Regras sobre citar al-qadar (Vontade e Decreto Divinos) como uma desculpa para cometer pecado ou não cumprir os deveres obrigatórios
Pergunta: 49039
Louvado seja Deus, e paz e bênçãos estejam sobre o Mensageiro de Deus e sua família.
Alguns pecadores e algumas pessoas que cometem deslizes (no compromisso religioso) dão desculpas por suas falhas e pecados dizendo que isso foi o que Allah decretou para eles, portanto, não devem ser responsabilizados.
O que dizem não é correto, sob quaisquer circunstâncias. Não pode haver dúvida de que a crença no al-qadar (decreto divino) não é desculpa para descumprir com os deveres obrigatórios, ou cometer pecados, de acordo com o consenso dos estudiosos muçulmanos e de todos os sábios.

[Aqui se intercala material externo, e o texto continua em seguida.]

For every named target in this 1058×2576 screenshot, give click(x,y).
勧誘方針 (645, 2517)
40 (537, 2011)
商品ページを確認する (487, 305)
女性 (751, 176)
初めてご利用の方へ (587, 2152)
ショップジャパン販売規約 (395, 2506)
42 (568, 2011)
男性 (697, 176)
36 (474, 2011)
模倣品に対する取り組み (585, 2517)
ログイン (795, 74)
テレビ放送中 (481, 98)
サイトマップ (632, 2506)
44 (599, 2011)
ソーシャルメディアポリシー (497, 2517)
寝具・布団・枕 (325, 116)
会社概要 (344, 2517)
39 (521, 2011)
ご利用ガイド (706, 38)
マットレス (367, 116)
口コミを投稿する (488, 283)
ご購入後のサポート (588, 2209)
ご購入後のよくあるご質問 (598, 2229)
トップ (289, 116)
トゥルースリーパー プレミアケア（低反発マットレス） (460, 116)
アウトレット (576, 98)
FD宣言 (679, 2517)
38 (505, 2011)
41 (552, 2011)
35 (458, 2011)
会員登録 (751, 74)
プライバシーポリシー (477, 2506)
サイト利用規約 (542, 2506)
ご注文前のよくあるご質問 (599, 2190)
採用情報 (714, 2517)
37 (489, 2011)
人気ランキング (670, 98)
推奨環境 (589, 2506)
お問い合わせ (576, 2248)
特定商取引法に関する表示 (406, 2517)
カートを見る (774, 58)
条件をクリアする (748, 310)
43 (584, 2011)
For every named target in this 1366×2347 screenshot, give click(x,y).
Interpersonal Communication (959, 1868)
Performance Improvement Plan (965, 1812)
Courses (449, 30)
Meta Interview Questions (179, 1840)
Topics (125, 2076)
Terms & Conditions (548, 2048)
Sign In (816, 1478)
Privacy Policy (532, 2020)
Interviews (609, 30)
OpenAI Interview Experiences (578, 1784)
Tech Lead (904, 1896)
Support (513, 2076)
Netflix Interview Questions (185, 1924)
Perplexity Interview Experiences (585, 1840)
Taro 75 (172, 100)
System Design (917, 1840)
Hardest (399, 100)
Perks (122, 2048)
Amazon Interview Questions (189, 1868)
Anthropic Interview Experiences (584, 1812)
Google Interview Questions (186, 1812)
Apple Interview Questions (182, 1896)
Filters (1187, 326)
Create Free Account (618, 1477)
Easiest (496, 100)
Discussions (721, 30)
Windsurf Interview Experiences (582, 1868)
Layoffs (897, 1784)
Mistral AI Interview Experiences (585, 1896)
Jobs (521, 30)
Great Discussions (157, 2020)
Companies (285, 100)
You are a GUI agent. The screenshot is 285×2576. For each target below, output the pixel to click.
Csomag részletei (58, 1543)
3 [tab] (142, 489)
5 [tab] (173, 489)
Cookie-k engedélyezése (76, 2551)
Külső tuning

Sheikh al-Islam Ibn Taymiyah (que Allah tenha misericórdia dele) disse: "Ninguém tem o direito de usar o decreto divino (al-qadar) como pretexto para o pecado, de acordo com o consenso dos muçulmanos, dos seguidores de outras religiões e de todos os sábios. Se isso fosse aceitável, qualquer um poderia fazer o que atravessar sua mente: assassinar, roubar a riqueza do povo e todos os tipos de mal espalhados pela Terra, e então citariam o decreto divino como desculpa. Se um indivíduo que cita al-qadar como desculpa fosse atacado por outra pessoa que também cita al-qadar como desculpa para um pecado, ele não iria aceitar, e, portanto, iria contradizer-se, o que por si é uma prova de que que essa lógica é falsa. Usar o decreto divino como desculpa é uma falta clara, como é óbvio para qualquer pessoa que tem algum senso comum". Majmu' al-Fatawa, 8/179.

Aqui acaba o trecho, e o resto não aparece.